The Oncologist Journal of the Society for Translational Oncology (STO) has published a video recording on prostate cancer that is well worth watching for those with an interest in this area.
At their Sept 8, 2011 CME symposium held in Belfast, a roundtable was held entitled “Prostate Cancer: Progress & Promise.”
Moderated by Bruce A. Chabner (Mass General/Harvard), the panelists were Joe O’Sullivan (Queen’s University, Belfast), Johann De Bono (The Institute for Cancer Research) and David Waugh (Queen’s University, Belfast).
Professor de Bono in the video comments that”
“with regards to our dream of eventually treating men with prostate cancer without castrating them, which must be our ultimate goal and curing them of cancer. I think we will have to focus on for example drugs targeting ERG or ERG signaling.”
Chabner then asks the good question of whether ERG is a druggable target?
To which De Bono replies that you can drug ERG by inhibiting PARP and references a paper by the Chinnaiyan group published in the May 2011 issue of Cancer Cell.
PARP inhibition represents an interesting area of prostate cancer research.
If you would like to know more, Sally Church, PhD has written about this on Pharma Strategy Blog. See posts on “TMPRSS2: ERG may be a more useful marker than PSA in prostate cancer” and “Personalized Therapy for Prostate Cancer – is it possible?”
In the STO video, De Bono discusses why he would like to replace bone scans in prostate cancer with another imaging modality that more accurately reflects the activity of the disease. Future possibilities include use of diffusion weighted magnetic resonance imaging and novel PET tracers.
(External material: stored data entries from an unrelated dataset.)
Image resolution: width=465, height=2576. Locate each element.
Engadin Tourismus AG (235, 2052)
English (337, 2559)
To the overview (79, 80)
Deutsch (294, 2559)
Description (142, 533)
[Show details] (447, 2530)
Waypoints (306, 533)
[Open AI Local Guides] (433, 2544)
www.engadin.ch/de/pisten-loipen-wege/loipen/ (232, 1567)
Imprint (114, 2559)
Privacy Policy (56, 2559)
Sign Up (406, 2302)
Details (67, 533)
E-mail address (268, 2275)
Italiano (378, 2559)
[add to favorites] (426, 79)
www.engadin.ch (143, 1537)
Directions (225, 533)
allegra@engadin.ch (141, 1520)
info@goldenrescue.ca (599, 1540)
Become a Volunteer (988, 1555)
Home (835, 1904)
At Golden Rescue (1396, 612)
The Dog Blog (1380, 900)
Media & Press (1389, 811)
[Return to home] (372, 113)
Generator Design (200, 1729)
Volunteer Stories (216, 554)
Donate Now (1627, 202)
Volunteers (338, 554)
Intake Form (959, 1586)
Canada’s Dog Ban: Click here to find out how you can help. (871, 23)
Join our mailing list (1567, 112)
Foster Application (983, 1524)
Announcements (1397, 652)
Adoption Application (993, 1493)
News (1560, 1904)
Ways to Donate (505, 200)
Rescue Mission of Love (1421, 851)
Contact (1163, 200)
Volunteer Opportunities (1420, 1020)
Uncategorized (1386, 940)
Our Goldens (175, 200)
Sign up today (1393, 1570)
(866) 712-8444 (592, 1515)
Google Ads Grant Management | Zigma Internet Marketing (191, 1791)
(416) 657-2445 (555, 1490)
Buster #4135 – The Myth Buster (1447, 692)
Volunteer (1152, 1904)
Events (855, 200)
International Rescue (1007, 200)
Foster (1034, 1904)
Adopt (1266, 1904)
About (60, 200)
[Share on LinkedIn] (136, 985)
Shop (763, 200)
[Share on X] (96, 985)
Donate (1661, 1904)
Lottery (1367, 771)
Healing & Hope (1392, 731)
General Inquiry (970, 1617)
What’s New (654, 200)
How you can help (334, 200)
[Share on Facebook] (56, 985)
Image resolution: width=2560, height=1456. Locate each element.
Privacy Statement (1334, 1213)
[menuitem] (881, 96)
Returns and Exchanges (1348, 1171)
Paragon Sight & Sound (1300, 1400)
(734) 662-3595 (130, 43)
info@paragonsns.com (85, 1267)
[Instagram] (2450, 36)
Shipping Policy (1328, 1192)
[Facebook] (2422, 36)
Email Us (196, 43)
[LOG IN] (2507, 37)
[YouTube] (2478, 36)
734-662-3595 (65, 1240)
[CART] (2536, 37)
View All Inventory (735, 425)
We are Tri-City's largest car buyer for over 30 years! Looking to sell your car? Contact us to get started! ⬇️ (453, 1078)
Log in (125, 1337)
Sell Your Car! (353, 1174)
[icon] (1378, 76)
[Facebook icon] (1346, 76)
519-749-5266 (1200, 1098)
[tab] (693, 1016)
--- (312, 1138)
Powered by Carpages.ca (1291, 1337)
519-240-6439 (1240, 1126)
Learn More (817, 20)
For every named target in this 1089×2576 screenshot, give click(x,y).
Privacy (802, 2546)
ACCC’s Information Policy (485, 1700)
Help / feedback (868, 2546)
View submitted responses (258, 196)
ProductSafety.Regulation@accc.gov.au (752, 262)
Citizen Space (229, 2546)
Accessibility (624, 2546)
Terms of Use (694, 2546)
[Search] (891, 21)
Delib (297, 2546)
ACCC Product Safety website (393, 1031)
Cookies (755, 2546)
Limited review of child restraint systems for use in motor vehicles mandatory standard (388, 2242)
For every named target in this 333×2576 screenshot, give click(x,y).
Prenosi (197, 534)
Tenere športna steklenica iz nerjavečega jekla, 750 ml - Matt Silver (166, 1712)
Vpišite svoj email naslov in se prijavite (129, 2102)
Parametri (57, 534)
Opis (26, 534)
There’s also a good discussion about Alpharadin for those interested in some anecdotal commentary on experiences with it.
Another notable comment by De Bono is his belief that “taxanes work in prostate cancer primarily by targeting androgen receptor signaling.” Taxanes have typically been thought to target mitosis.
De Bono goes on to say that clinical trial data being submitted for publication shows that patients who are refractory to abiraterone, are also refractory to docetaxel when they progress on it. The suggestion is that there may be cross resistance between abiraterone and taxanes with a subgroup of patients who just don’t do well on androgen receptor (AR) targeting drugs. The reason for this isn’t yet clear.
A new phase 2 clinical trial is starting soon that will look at the sequencing of abiraterone and cabazitaxel. One group will receive abiraterone followed by cabazitaxel, the other cabazitaxel followed by abiraterone.
The Belfast STO symposium was the second in a three part series. The next one will be held during ASCO GU in San Francisco next year.
Another potentially useful meeting in this area is the February 2012 AACR workshop on “Advances in Prostate Cancer Research” chaired by Arul Chinnaiyan & Charles Sawyers.
Prostate cancer remains an exciting therapeutic area to watch with tremendous progress and promise of late.